Since we don't yet have internet at home (though much drama and trauma trying to get it there), we miss out on IM and online chats with family and friends who we've not spoken to since we've been here. We also often miss out on weekend news. So, Monday is kind of like Christmas when I get to come to the office and see what I missed (namely football scores and seeing that my beloved Hendrick Motorsports dominated the Nextel Cup race on Sunday).
But, the weekend also gives me a chance to walk around downtown and see the sites. One thing that escapes attention as you're walking around beautiful, cultural Chisinau is that there aren't as many people as there "should" be.

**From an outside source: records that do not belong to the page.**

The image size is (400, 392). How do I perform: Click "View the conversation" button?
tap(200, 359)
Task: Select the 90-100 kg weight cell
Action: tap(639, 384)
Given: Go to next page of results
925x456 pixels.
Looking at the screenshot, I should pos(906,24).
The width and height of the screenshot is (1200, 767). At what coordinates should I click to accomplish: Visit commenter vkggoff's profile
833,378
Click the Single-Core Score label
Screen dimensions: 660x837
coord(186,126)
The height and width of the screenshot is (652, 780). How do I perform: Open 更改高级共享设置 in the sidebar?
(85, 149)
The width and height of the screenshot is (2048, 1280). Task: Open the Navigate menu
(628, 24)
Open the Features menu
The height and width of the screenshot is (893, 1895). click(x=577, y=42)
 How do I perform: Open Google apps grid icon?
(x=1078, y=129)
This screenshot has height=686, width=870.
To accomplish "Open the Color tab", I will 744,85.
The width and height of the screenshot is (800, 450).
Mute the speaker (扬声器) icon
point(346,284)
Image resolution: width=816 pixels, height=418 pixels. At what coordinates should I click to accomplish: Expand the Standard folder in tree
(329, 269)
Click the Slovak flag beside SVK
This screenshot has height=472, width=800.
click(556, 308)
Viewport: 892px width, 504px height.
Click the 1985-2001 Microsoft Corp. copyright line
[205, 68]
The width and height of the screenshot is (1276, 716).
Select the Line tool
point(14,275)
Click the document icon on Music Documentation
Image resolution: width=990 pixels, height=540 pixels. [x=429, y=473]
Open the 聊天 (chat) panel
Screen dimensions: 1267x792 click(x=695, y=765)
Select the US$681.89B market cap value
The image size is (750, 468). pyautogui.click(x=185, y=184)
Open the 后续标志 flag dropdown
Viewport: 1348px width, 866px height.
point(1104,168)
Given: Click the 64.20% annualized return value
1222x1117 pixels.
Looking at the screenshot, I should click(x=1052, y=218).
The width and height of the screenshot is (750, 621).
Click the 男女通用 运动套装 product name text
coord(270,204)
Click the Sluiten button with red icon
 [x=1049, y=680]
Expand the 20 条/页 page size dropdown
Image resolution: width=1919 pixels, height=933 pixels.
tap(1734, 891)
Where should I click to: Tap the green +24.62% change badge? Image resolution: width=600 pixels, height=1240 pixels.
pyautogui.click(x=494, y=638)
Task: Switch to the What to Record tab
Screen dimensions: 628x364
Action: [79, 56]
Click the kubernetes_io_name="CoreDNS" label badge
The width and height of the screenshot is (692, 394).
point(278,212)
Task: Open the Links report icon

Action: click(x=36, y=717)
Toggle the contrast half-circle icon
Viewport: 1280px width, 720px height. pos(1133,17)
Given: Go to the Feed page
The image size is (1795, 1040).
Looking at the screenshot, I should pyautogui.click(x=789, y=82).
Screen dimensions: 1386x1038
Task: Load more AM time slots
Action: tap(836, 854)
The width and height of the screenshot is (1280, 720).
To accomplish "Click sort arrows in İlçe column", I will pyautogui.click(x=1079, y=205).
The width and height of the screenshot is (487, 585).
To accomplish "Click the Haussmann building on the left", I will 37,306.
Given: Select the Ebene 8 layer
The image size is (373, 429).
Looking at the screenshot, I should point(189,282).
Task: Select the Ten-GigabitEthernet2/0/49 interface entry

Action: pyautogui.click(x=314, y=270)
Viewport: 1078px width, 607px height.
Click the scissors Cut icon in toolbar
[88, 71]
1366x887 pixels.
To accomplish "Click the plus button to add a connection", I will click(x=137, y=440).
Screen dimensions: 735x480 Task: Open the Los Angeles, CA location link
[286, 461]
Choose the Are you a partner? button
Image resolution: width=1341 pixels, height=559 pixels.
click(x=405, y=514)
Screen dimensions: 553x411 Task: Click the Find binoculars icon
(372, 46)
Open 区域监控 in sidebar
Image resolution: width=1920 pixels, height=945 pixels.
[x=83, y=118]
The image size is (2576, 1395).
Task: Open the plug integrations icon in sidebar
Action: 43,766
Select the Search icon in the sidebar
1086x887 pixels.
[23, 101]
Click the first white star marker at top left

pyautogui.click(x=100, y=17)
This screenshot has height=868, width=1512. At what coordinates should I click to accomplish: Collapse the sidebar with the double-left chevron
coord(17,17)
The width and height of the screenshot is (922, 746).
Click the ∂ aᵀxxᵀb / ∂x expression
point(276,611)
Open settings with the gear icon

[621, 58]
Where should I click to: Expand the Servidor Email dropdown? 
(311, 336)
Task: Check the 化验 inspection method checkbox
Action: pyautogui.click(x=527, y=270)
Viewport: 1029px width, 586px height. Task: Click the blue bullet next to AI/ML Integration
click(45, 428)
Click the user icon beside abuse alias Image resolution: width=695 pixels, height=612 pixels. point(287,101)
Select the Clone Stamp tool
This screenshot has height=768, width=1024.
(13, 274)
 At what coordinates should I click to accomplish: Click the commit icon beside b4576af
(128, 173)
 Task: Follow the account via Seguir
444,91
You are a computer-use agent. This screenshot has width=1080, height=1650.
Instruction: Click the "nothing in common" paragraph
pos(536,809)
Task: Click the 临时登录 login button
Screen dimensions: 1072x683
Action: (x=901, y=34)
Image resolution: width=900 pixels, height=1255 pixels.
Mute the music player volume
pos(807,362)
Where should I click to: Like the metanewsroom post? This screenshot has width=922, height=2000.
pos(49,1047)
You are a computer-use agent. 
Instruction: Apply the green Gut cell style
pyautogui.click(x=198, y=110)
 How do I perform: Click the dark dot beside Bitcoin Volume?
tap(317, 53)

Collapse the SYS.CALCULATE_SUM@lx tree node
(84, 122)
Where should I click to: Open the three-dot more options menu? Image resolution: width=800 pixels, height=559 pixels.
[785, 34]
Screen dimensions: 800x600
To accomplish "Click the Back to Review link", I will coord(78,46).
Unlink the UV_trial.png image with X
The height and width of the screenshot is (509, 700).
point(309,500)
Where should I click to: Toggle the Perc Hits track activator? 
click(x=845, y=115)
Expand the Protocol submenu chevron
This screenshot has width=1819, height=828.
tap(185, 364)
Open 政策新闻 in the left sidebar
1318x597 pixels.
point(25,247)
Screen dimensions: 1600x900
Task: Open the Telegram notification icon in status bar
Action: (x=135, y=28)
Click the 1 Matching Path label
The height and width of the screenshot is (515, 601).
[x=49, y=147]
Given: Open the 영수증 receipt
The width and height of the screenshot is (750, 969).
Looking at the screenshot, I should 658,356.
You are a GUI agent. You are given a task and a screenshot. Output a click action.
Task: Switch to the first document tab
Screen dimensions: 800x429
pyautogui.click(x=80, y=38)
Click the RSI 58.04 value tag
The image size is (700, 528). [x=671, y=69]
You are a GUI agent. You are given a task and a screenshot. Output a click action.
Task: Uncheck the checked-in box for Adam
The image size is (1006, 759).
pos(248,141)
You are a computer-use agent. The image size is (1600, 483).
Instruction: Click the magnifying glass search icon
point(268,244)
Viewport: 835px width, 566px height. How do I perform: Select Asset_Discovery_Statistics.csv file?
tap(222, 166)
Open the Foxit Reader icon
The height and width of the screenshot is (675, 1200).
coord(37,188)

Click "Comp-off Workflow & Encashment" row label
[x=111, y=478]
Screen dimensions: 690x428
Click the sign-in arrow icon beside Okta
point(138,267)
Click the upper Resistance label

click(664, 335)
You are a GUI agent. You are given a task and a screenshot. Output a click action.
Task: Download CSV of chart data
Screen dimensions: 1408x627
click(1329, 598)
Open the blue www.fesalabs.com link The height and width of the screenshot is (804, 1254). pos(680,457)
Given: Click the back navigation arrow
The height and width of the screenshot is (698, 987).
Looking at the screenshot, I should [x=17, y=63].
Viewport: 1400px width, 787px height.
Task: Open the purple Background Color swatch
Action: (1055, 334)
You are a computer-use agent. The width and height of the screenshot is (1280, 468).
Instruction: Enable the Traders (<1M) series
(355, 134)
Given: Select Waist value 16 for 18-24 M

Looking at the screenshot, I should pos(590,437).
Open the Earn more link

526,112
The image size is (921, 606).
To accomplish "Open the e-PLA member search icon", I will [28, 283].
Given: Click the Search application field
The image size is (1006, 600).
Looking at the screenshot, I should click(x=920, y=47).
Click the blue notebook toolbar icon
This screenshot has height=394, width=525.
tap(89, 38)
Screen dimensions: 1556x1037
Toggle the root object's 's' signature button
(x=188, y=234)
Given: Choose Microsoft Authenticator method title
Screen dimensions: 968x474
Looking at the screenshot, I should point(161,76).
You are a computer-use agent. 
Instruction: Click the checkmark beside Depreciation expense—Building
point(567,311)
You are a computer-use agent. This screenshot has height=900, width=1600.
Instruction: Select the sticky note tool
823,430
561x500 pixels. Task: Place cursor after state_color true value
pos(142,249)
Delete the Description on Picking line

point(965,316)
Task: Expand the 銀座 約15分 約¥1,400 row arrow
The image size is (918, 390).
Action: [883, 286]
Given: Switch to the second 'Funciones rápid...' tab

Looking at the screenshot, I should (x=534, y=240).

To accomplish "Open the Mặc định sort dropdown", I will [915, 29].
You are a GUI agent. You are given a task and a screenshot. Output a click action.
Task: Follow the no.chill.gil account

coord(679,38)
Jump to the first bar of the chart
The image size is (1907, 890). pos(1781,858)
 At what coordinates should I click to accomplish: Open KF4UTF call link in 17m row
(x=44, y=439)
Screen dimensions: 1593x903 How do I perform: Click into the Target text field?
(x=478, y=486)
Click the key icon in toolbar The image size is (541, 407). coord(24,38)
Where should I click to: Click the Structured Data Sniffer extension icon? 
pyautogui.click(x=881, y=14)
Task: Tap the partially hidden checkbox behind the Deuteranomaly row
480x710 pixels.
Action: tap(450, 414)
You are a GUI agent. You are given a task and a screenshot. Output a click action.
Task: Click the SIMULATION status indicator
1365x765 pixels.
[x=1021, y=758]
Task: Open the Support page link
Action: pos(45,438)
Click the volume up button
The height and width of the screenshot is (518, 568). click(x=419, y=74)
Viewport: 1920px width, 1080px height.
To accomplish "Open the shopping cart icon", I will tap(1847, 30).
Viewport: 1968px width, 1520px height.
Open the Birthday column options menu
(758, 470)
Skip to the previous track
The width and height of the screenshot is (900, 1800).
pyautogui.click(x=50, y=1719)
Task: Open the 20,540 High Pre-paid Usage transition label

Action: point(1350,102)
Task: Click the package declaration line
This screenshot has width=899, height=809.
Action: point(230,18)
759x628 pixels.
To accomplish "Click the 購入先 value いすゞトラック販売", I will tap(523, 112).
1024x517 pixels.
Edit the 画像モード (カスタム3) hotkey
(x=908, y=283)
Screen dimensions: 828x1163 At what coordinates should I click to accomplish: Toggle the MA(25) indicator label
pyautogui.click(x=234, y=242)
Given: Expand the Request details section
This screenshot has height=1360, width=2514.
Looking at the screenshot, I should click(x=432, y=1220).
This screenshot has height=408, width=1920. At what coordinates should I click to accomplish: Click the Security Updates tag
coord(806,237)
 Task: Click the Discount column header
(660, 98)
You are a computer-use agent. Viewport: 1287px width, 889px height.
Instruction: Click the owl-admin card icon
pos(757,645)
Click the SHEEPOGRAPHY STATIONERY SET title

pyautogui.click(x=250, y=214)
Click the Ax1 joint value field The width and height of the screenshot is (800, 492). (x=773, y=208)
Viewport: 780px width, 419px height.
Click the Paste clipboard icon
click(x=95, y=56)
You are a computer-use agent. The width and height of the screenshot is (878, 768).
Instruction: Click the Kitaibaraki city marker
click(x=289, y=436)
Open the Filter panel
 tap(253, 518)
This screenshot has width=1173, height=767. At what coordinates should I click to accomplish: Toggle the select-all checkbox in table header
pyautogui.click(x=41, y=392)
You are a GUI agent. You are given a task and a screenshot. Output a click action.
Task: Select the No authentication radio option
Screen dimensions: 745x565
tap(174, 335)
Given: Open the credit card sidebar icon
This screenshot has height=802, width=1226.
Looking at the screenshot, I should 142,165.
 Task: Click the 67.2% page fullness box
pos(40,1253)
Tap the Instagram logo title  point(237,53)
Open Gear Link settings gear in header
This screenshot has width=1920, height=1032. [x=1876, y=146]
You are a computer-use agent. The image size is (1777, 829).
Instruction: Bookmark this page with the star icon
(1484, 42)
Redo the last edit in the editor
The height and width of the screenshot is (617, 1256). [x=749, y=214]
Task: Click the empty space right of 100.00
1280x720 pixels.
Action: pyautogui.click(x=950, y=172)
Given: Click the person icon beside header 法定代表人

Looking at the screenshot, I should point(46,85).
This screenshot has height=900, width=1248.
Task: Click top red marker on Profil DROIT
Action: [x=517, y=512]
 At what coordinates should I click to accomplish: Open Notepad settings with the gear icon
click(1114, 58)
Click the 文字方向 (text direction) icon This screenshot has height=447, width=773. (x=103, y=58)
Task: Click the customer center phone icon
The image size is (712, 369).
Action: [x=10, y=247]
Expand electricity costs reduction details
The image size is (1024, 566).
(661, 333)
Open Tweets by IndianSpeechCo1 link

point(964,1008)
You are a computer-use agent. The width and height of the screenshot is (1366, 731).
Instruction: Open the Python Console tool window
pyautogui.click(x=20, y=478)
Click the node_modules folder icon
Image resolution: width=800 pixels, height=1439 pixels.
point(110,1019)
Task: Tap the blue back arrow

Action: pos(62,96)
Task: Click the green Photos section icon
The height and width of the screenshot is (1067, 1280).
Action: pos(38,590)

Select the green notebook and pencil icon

20-25% of the population of Moldova live abroad. That's about one in 4! I used to think it was ridiculous that 10% of Mexico lives in the U.S., but Moldova's numbers take the cake. 47% of Moldovans report having a family member abroad. 800,000 Moldovans are currently waiting for Romanian passports so they can get into the EU.
Imagine if 1/4 of the cars you see in your town were gone. Imagine with each car went someone with a proven skill. 1/4 of the plumbers, electricians, mechanics, etc. Your town would be much smaller and good help would be harder to find.
As I've discussed before, that 25% of of the population abroad sends a lot of money home ($475 million from Jan. to June). That is primarily what drives the economic prosperity and growth I see around me in Chisinau, and accounts for over 27% of Moldova's GDP. Only Togo relies on remittances more than Moldova.
Who is migrating? Mostly skilled workers, and reports indicate that more people are migrating from Chisinau than from the villages (villagers migrate to Chisinau first, then abroad). The government reports that the average wage in Moldova is about $160/month. This is above the $2.15/day poverty line that the World Bank uses, but is still the lowest in Europe.
The ILO estimates that a Moldovan can make, on average, $800/month in Europe (and reports the average wage in Moldova is actually around $120/month). Pretty big gap, so it's no wonder people leave.
It's estimated that 1 in 9 Moldovan children will grow up without at least 1 parent (though given the above information I think that number is too small). This causes all kinds of obvious social problems.
But, practically, this means that if you want to find a skilled laborer for anything you're going to have a tough time. Joni's language teacher is having her apartment re-done because it was done so poorly and incompetently the first time. Everyone tells you that you can't trust who you hire because no one knows if they're a quality worker or not. You never know what you're going to get! "If they were quality, they would be working in Europe and not in Moldova."
Obviously, microcredit offers quality workers a chance to start businesses, hire skilled workers, and develop a workforce in Moldova.
But, our internet site project also offers some hope. We hope to eventually offer an evaluation system (kind of like E-Bay does) for customers to rate the services of the people who post advertisements. This will allow good workers to distinguish themselves and grow their businesses. Competition means improvement all around. We're excited about that possibility.
Please continue to pray for the site's development. We have a target date of the end of October for it to be up and running. Pray for Vasile, the chief architect, to have time and ability to work on it. There's much work to be done!